::: Input for this task :::

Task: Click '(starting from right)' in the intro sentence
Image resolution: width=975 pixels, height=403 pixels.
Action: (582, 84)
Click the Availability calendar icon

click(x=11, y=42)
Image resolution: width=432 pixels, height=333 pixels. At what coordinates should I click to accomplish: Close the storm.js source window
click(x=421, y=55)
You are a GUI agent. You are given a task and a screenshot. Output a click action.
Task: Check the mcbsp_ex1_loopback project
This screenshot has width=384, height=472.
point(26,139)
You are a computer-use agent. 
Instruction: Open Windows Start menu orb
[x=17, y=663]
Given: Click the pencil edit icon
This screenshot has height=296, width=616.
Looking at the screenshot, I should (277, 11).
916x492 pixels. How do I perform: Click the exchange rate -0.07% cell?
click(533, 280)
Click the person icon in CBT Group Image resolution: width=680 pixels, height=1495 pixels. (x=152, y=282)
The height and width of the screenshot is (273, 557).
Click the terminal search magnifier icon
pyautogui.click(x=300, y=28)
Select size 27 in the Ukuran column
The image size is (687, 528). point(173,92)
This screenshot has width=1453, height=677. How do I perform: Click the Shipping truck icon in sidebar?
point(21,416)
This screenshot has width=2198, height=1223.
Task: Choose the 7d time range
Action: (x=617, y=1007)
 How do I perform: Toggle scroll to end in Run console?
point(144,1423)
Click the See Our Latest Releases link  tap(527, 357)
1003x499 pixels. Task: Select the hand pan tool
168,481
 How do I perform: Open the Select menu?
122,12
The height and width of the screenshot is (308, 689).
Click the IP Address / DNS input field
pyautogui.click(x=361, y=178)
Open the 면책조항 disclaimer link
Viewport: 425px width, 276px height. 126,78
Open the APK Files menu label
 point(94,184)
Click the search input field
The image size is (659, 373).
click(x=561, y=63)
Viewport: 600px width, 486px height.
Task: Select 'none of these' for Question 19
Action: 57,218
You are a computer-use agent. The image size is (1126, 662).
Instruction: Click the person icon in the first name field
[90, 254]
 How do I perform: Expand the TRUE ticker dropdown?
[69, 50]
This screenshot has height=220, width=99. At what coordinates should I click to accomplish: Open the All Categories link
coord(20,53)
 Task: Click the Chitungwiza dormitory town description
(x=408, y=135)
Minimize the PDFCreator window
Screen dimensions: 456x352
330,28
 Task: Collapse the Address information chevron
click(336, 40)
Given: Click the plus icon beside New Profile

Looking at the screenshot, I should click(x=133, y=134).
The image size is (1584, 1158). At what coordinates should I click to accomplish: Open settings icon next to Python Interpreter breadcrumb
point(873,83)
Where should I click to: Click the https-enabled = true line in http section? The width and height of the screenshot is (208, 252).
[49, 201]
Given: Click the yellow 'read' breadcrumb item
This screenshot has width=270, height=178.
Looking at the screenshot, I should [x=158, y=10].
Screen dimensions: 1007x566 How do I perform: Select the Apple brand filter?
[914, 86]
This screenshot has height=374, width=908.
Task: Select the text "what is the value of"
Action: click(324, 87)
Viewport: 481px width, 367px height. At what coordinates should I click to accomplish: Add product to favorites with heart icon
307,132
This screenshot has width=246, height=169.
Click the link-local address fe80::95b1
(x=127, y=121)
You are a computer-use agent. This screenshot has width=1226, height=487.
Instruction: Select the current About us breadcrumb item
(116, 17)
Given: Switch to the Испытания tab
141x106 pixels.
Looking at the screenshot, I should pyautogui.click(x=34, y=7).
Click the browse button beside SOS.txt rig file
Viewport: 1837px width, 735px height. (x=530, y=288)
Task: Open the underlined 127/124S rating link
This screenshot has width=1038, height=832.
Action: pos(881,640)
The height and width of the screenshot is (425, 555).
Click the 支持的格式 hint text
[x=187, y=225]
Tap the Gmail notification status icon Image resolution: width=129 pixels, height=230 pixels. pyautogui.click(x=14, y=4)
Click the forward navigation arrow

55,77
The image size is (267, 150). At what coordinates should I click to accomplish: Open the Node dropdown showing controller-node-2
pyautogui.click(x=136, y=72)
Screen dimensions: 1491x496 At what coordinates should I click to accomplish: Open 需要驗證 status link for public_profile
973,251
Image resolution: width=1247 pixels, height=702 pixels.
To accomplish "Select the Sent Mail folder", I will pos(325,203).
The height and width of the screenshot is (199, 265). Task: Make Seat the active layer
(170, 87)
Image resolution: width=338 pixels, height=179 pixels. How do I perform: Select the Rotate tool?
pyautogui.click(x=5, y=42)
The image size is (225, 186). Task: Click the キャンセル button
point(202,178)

:::

Please copy out the records from the line with "Task: Open the" through the end of the records, word for word.

Written reply
Task: Open the underlined 127/124S rating link
This screenshot has width=1038, height=832.
Action: pos(881,640)
The height and width of the screenshot is (425, 555).
Click the 支持的格式 hint text
[x=187, y=225]
Tap the Gmail notification status icon Image resolution: width=129 pixels, height=230 pixels. pyautogui.click(x=14, y=4)
Click the forward navigation arrow

55,77
The image size is (267, 150). At what coordinates should I click to accomplish: Open the Node dropdown showing controller-node-2
pyautogui.click(x=136, y=72)
Screen dimensions: 1491x496 At what coordinates should I click to accomplish: Open 需要驗證 status link for public_profile
973,251
Image resolution: width=1247 pixels, height=702 pixels.
To accomplish "Select the Sent Mail folder", I will pos(325,203).
The height and width of the screenshot is (199, 265). Task: Make Seat the active layer
(170, 87)
Image resolution: width=338 pixels, height=179 pixels. How do I perform: Select the Rotate tool?
pyautogui.click(x=5, y=42)
The image size is (225, 186). Task: Click the キャンセル button
point(202,178)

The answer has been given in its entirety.